**Travail demandé**
1. Recopiez fidèlement le passage du texte sur Lettre à mon dictateur qui commence à « On apprend, entre » et se termine à « sous la dictature. ».
2. Prolongez le texte consacré à Lettre à mon dictateur en reprenant juste après sa dernière phrase.

____ Texte proposé

Lettre à mon dictateur se révèle un ouvrage hybride: à la fois correspondance intime entre l’auteur et un disparu, le dictateur Ceaușescu, et dévoilement (et adresse) de cette correspondance à un public plus large (les lecteurs). En son sein, l’auteur retrace certains grands événements historiques de la Roumanie tels que la visite de Charles de Gaulle durant les événements de mai 68 en Roumanie, la révolution roumaine de 1989, l’affaire des charniers de Timișoara…

On apprend, entre autres, qu’au cours de l’année 1989, Nicolae Ceaușescu a reçu plusieurs lettres ouvertes émanant de politiciens, du poète Dan Deșliu et d’autres encore critiquant le régime. La particularité de ces missives, outre d’être interdites et censurées dans un pays communiste, était qu’elles étaient lues sur Radio Free Europe (basée à Munich, en Allemagne de l’Ouest, à l’époque). Ce qui souligne la spécificité de ces écrits (et de l’ouvrage de l’auteur): des lettres rédigées pour être lues… à voix haute. Comme pour clamer haut et fort ce qui est tu sous la dictature.

«Des vétérans de la politique, un poète, des anonymes: décidément, ma lettre à mon dictateur n’est pas la première. Ma démarche s’inscrit dans une espèce de tradition. Je m’incline devant le courage de mes prédécesseurs. Ils t’ont écrit de ton vivant et donc ont risqué leur peau.»

________
____ Données enregistrées

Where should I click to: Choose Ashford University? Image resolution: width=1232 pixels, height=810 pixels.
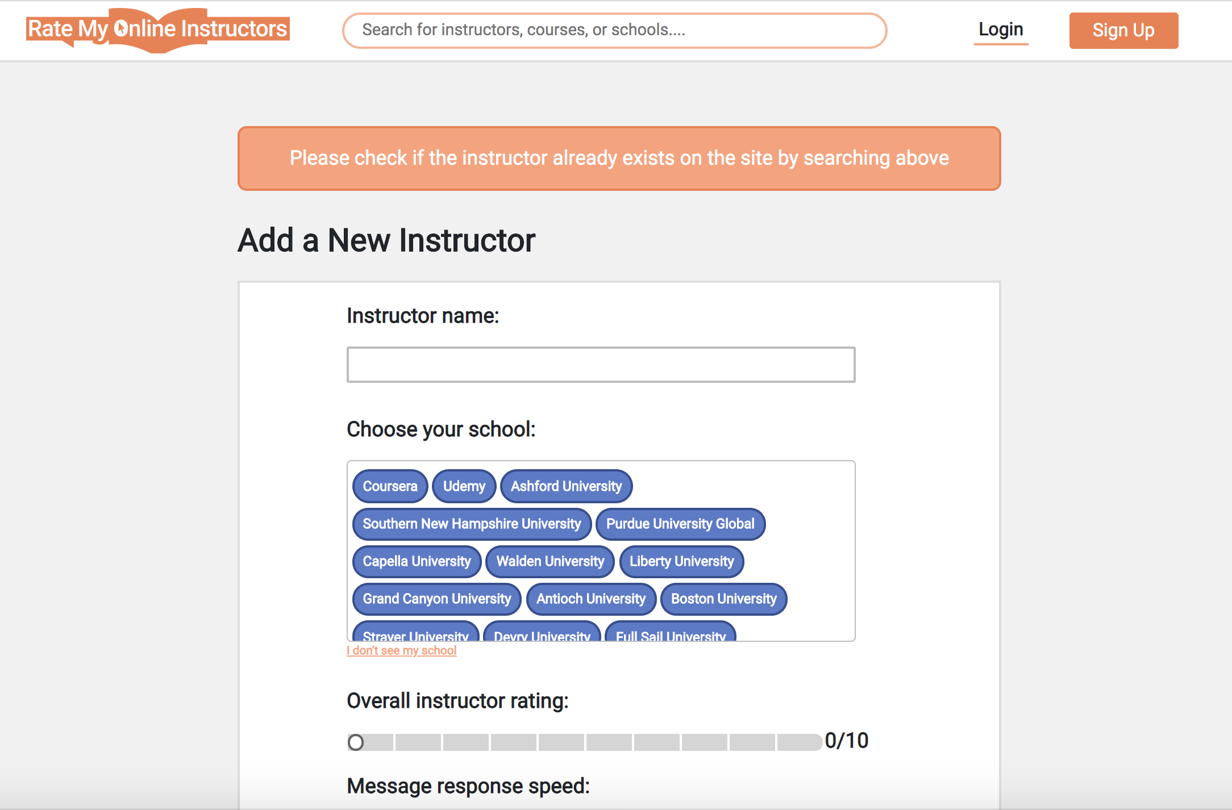click(x=565, y=486)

________

**Corrigé des exercices**
1.
On apprend, entre autres, qu’au cours de l’année 1989, Nicolae Ceaușescu a reçu plusieurs lettres ouvertes émanant de politiciens, du poète Dan Deșliu et d’autres encore critiquant le régime. La particularité de ces missives, outre d’être interdites et censurées dans un pays communiste, était qu’elles étaient lues sur Radio Free Europe (basée à Munich, en Allemagne de l’Ouest, à l’époque). Ce qui souligne la spécificité de ces écrits (et de l’ouvrage de l’auteur): des lettres rédigées pour être lues… à voix haute. Comme pour clamer haut et fort ce qui est tu sous la dictature.

2.
Le rapport à la langue

L’une des thématiques marquantes de l’ouvrage s’avère le rapport à la langue. L’auteur, dont la langue première est le roumain, a appris le français devenu sa «seconde langue maternelle» et a francisé son prénom. Cette langue française, «la langue de Charles de Gaulle», se retrouve d’ailleurs dans la bouche du père, lors de son entretien avec le fonctionnaire de police pour obtenir le droit d’asile. Une langue dans laquelle l’auteur s’exprime et prend la plume.

«La France adore les étrangers qui parlent français», écrit Eugène dans sa lettre à propos de la couverture médiatique dont les événements de la révolution roumaine ont bénéficié de la part des chaînes françaises. Les Roumains, s’il faut le mentionner, sont un peuple francophile et ses rapports avec la France s’avèrent étroits. Que l’on se souvienne de Tristan Tzara, Eugène Ionesco, Emil Cioran ou encore Dumitru Tsepeneag – pour n’en citer que quelques-uns.

Dans son rapport avec ses langues, l’auteur navigue entre deux fleuves identitaires: en Roumanie, sa maîtrise de la langue d’Eminescu le rend suspect aux yeux des autochtones; en Suisse, on le renvoie sans cesse à son «identité» roumaine – notamment les camarades de classe de son enfance qui amalgament Eugène et la dictature de Ceaușescu. Ces deux langues, à la fois liens familiaux et sociaux, s’avèrent fondamentales dans le parcours de l’auteur et l’histoire de ses parents.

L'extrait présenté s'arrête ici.